Most modern works on authorship attribution are devoted to an analysis of English texts. However, every year more and more studies appear aimed at analyzing other languages.

The purpose of the work [24] was the verification of the author of opinion pieces in Estonian and extraction unique to each author’s stylistic features. The dataset contained 1474 opinion pieces (editorials, columns, etc.) written by 318 authors. The informative features were: word case, case of the first letter of the word, presence of digits in the word, POS tag frequencies, and verb type. In the first step, all texts encoded the matches of the patterns as bit vectors, where a true bit indicates a match. On the next calculation, the Matthews correlation between all resulting binary vectors was provided. Since the problem was set as a one-class learning problem, a One-Class SVM was chosen as the classifier. As a result, the proposed method had a precision of 74%.

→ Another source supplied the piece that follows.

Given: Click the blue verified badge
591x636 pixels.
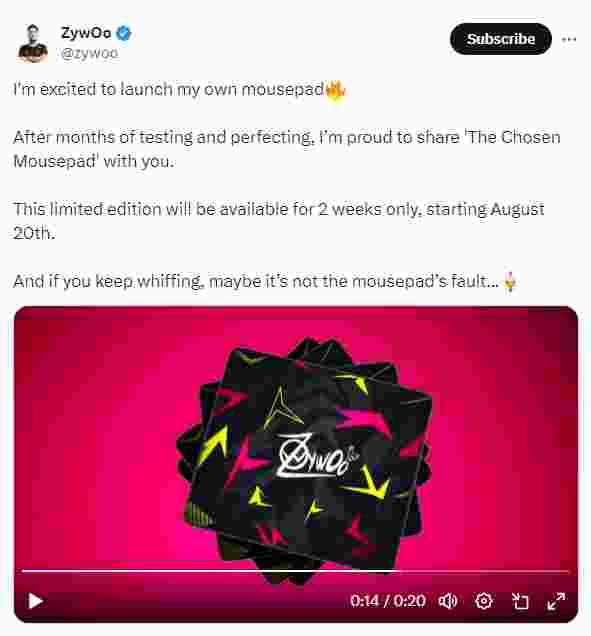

Maciej Baj and Tomasz Walkowiak devoted their study [25] to determining the authorship of Polish texts using stylometric features. The authors considered various feature generation methods (grammatical classes frequency, methods based on statistical features, and based on common word appearance). The generated feature sets included the most common and rarest words of the dataset, POS tag frequencies, as well as statistics of character numbers, words, and sentences for each text. The authors noted that Polish is a highly inflected language. Due to that fact, lemmas of words were used. Nine classification methods, including ridge regression, multilayer perceptron, KNN, RF, passive-aggressive, elastic net learned by stochastic gradient descent, Rocchio classifier, NB for multinomial and multivariate Bernoulli models were used. Proposed methods were tested for 105 novels and 1058 short fragments written by five Polish authors. Best accuracies were 79% and 100% for volumetric and short texts, respectively. The most accurate classifiers were stochastic gradient descent in the case of volumetric texts, and ridge regression and NB for multinomial models in the case of text fragments.

The authors of [26] solved the problem aimed to determine the gender and age of the authors of Lithuanian texts. LSTM and CNN applied on the top of Lithuanian neural word embeddings were used. The dataset included Lithuanian parliamentary text transcripts, representing speeches and debates by the Lithuanian Seimas members. Texts with a length from 100 to 300 words were considered. For the age determination problem, the subset of 25,439 texts by 6 authors was used. For gender determination, 10,000 texts by two authors were used. Experiments were held with 6 balanced datasets of 100, 300, 500, 1000, 2000, and 5000 texts (i.e., instances) in each class. It was noted that LSTM worked more efficiently with small datasets, while CNN, in contrast, with large. The best accuracies of 32% and 61% for age and gender, respectively, were achieved using CNN with the largest datasets of 5000 instances in each class.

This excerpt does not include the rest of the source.